The key to the text is "non-exclusive" - generally this grants the
nonexclusive rights to display the material on a Web site. It also allows the
licensee (ala DropBox) let their company use, manage, display [etc] your
files.

It's a fairly standard contractual term now days - for example see

<http://www.youtube.com/t/terms> at 6 C OR even your Gmail Terms ...
[<http://www.google.com/accounts/TOS?hl=en> at 11.]

Youtube - "For clarity, you retain all of your ownership rights in your
Content. However, by submitting Content to YouTube, you hereby grant YouTube a
worldwide, non-exclusive, royalty-free, sublicenseable and transferable
license to use, reproduce, distribute, prepare derivative works of, display,
publish, adapt, make available online or electronically transmit, and perform
the Content in connection with the Service ...."

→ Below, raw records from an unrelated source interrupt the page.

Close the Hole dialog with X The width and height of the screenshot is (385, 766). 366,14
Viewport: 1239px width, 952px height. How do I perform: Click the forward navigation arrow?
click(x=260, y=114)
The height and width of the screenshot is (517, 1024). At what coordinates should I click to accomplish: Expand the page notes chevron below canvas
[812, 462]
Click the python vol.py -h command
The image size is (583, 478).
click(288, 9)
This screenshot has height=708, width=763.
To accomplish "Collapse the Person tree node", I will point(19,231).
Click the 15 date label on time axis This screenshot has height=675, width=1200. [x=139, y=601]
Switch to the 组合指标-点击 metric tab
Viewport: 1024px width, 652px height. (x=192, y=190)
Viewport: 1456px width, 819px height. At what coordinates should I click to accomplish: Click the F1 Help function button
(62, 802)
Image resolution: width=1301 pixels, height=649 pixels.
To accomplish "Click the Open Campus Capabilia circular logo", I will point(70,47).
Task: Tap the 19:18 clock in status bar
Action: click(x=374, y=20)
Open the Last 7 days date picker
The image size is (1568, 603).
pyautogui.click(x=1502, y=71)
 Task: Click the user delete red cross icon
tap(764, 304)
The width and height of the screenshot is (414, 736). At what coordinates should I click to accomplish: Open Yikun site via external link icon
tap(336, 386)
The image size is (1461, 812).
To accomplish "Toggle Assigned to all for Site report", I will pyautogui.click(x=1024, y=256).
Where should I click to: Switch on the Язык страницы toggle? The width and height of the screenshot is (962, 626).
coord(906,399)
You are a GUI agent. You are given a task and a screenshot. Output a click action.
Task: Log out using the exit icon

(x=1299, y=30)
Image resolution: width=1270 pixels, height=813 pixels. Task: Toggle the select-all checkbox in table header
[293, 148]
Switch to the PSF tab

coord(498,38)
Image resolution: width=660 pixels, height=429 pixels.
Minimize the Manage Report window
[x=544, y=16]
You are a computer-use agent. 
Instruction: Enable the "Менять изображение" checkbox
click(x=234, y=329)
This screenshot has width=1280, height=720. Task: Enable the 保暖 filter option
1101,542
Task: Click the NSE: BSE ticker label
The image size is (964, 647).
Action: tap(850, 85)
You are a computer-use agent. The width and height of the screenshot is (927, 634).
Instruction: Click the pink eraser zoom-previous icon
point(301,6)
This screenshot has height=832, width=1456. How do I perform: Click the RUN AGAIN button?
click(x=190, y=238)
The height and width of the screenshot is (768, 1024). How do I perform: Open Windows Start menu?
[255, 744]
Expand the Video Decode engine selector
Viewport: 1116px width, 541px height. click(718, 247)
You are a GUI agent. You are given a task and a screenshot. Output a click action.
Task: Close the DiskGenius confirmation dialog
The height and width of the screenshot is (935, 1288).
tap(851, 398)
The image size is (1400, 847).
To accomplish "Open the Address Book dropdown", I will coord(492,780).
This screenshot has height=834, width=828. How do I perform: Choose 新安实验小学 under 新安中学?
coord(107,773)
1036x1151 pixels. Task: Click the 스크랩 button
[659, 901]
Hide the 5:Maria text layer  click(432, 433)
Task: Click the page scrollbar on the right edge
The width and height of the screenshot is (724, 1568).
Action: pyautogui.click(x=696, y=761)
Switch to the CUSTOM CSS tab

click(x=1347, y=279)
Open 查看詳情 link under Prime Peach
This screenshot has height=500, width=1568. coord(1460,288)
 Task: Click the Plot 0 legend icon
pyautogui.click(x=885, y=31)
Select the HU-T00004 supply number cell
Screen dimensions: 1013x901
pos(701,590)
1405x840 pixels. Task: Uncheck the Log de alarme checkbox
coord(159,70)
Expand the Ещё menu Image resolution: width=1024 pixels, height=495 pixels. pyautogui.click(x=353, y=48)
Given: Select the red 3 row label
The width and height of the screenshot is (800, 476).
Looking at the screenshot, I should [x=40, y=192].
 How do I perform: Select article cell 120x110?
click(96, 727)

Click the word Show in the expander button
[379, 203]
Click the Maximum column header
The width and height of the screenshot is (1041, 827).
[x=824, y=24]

Gmail - "By submitting, posting or displaying the content you give Google a
perpetual, irrevocable, worldwide, royalty-free, and non-exclusive license to
reproduce, adapt, modify, translate, publish, publicly perform, publicly
display and distribute any Content which you submit, post or display on or
through, the Services. This license is for the sole purpose of enabling Google
to display, distribute and promote the Services and may be revoked for certain
Services as defined in the Additional Terms of those Services."

Generally, the language uses "non-exclusive" in its context which is OK. It
basically allows internet services to be internet services

i.e. if they didn't have a non-exclusive licence, how could they use your
files - which contain copyright content you own - in their services ? - they
couldn't :) By asking for a non-exclusive licence, it means you are permitting
DropBox to use it for the purposes of

"worldwide, non-exclusive, royalty-free, sublicenseable rights to use, copy,
distribute, prepare derivative works (such as translations or format
conversions) of, perform, or publicly display that stuff to the extent we
think it necessary for the Service."

If you're uncomfortable with this term, then unfortunately you'll be
uncomfortable using any service on the Internet as it's generally required to
provide a service :) The terms agreement incorporates their Privacy Agreement
- thus meaning they still owe you the obligations outlined in their privacy
clause. They cannot distribute your content without your permission.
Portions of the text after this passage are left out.